The following are brief /explanations of certain kinds of open-heart surgery:
- Coronary artery bypass
- When your heart muscle does not get the blood and oxygen it needs because one or more or your arteries are clogged up, your surgeon may recommend coronary artery bypass surgery. Part of a vein from your leg (saphenous vein) or part of an artery from your chest wall (internal mammary artery) will be used to bypass the part of your coronary artery that is blocked. This new bypass section will improve the flow of blood and oxygen through the artery. It is quite common to have as many as four or five bypasses done at one time. Neither your chest wall nor your leg will be harmed as a result of the vein or artery being removed.

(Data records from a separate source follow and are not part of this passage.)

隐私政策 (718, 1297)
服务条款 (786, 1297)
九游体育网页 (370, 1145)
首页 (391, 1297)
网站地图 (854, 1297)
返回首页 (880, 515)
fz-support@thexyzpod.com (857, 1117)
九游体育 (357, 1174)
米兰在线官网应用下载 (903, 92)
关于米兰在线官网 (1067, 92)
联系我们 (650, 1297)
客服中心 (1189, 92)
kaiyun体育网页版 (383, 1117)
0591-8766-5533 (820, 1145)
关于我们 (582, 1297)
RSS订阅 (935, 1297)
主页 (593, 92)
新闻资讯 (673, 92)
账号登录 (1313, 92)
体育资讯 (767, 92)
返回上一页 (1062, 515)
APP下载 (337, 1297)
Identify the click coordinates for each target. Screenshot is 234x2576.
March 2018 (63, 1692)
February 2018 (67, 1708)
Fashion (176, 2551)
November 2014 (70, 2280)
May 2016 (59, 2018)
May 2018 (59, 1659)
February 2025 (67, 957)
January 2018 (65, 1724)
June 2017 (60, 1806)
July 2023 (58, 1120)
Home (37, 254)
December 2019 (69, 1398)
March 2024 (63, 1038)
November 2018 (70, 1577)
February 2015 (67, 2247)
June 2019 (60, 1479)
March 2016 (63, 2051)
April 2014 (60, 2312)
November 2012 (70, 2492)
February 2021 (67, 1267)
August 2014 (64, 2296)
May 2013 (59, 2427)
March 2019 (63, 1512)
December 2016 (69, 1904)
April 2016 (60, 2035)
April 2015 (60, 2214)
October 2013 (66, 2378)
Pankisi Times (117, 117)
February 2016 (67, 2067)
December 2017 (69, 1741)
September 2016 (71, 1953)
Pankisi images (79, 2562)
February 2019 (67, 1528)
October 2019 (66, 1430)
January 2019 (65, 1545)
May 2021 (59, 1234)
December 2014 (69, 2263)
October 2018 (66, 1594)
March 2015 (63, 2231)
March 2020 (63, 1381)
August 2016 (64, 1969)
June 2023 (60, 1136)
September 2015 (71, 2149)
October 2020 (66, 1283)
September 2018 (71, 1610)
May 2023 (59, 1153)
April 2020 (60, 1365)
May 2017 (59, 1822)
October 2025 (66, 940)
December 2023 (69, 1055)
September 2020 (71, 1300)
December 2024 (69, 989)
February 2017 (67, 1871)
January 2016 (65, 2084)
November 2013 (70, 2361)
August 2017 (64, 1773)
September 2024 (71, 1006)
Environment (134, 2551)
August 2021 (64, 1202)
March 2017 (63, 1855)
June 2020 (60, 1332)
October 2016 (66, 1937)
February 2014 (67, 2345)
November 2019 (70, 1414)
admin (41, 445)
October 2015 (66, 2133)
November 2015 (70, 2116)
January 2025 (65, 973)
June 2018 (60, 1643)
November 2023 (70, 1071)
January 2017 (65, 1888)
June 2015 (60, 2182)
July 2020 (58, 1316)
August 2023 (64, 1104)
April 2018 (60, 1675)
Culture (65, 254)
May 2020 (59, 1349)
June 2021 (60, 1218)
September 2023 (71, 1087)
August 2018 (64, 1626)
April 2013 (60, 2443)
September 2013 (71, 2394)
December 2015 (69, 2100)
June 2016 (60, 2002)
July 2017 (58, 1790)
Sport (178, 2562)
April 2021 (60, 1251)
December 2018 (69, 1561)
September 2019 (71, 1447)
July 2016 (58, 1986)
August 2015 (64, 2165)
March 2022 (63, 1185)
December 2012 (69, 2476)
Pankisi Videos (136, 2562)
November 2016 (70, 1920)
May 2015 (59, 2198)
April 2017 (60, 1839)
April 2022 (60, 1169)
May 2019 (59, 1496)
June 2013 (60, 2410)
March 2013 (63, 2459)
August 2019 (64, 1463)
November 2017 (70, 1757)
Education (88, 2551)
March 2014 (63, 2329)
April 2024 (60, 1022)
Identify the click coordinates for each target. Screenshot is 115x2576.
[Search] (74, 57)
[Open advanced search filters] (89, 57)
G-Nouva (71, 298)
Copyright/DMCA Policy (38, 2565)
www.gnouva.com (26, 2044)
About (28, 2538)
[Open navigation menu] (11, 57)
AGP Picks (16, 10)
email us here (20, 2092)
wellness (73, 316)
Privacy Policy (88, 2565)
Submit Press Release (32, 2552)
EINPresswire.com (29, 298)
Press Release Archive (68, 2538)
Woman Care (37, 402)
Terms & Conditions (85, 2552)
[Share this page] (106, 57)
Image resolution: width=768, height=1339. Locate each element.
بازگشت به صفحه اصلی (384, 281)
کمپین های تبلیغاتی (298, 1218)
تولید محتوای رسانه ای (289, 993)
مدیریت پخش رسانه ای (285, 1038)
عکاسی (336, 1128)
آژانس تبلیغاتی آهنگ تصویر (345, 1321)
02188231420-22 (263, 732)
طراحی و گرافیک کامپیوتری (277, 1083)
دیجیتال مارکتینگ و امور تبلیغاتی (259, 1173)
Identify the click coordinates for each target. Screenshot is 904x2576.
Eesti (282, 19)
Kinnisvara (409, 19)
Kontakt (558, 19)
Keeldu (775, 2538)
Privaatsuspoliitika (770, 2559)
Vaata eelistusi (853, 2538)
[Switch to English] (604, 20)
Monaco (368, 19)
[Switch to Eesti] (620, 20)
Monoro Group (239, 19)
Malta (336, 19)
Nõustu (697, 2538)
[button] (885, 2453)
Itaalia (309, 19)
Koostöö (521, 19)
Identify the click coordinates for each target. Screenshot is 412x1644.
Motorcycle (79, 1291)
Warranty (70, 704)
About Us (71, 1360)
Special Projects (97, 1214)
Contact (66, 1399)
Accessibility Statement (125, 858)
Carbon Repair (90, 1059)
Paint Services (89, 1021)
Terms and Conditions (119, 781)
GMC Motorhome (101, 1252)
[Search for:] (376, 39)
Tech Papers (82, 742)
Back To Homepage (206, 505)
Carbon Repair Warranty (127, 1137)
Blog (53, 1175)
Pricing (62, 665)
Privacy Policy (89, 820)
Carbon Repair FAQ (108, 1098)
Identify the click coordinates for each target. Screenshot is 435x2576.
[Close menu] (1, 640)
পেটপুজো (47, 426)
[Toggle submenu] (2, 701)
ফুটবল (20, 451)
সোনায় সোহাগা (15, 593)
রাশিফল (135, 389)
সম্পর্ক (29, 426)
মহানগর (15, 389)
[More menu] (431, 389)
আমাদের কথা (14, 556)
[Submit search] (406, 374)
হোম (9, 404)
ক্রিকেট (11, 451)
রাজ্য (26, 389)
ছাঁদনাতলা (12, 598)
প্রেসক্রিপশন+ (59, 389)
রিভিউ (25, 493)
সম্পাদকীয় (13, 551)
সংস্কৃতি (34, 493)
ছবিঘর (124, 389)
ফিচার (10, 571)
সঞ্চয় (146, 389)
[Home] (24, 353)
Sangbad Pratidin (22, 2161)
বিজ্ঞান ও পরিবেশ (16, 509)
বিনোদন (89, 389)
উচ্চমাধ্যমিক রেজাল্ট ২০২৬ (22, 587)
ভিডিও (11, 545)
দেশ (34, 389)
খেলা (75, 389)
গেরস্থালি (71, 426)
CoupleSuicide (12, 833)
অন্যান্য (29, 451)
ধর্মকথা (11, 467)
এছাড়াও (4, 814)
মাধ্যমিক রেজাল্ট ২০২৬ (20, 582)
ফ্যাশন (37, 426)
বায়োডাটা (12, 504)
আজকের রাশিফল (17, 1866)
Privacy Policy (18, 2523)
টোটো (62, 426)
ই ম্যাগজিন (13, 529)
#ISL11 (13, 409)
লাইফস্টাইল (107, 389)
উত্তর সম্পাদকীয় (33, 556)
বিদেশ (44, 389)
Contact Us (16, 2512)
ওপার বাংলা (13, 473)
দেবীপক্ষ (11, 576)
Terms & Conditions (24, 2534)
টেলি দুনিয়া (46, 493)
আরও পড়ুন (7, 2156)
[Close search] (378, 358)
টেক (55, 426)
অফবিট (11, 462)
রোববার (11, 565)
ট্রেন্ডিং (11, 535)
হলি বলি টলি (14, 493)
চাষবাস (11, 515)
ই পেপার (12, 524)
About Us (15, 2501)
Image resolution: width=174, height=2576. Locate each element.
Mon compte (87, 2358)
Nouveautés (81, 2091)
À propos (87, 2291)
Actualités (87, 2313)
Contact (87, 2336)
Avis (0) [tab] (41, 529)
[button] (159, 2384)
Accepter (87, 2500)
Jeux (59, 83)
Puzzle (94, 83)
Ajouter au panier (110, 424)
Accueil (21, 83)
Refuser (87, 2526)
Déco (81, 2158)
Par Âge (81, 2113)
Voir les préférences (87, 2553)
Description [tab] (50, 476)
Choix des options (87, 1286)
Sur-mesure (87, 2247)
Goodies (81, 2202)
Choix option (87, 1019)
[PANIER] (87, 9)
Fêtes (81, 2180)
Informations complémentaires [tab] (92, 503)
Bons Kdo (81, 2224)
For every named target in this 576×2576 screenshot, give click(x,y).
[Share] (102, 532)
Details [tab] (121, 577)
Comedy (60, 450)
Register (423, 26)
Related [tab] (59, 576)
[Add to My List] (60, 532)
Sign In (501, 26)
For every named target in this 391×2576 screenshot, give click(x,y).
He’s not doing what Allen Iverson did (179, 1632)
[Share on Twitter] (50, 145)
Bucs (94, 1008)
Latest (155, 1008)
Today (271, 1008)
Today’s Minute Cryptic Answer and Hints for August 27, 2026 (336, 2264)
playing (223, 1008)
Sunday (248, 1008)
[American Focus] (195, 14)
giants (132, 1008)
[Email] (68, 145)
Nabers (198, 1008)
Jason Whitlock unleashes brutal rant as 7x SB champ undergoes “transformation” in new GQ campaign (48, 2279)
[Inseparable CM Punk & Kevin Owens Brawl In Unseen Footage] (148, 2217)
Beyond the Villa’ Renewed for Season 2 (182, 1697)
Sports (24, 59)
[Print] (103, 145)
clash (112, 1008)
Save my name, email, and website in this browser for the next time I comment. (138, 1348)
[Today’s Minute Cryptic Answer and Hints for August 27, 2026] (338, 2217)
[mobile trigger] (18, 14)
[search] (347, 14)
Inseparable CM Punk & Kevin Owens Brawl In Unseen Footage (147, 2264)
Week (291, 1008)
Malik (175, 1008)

- Heart valve repair or replacement
- Your heart has four valves, one for each chamber of your heart. Each time your heart beats, these valves open and close to let blood in and out of the chambers. One or more of these valves may become damaged from a birth defect, scarring from rheumatic fever or an infection. If medicine can’t correct the problem, your doctor may recommend surgery to repair or replace the valve.
- Congenital heart defect repair
- A congenital heart defect is a condition that you were born with. About one-quarter of adults who have a congenital heart defect have a condition called atrial septal defect. This is really a hole in the wall (atria) that separates the two upper chambers of your heart. This causes blood with oxygen and blood without oxygen to mix together. Usually, too much blood from the left atrium goes into the right atrium and then into the lungs. During surgery for this condition, the hole is closed.
- Heart muscle disease surgery
- There are different kinds of heart muscle diseases. Hypertrophic cardiomyopathy is a disease of the heart muscle that makes all or part of it thicker or overgrown. When your heart muscle gets thicker, it affects blood flow into and out of the heart. Sometimes, surgery can help this condition. If your septum (the wall between your ventricles) is so thick that it sticks out and blocks the flow of blood to the aorta and the rest of your body, a surgeon can remove part of the thickened septum so that blood can again flow freely to the aorta.
- Pericarditis surgery
- Pericarditis is when the sac (pericardium) that surrounds the heart becomes inflamed. Although it’s not common, this condition can keep coming back. If this happens, surgeons may remove the entire sac from around the heart. This usually gets rid of any symptoms (like pain and irritation) without causing any harm to the heart.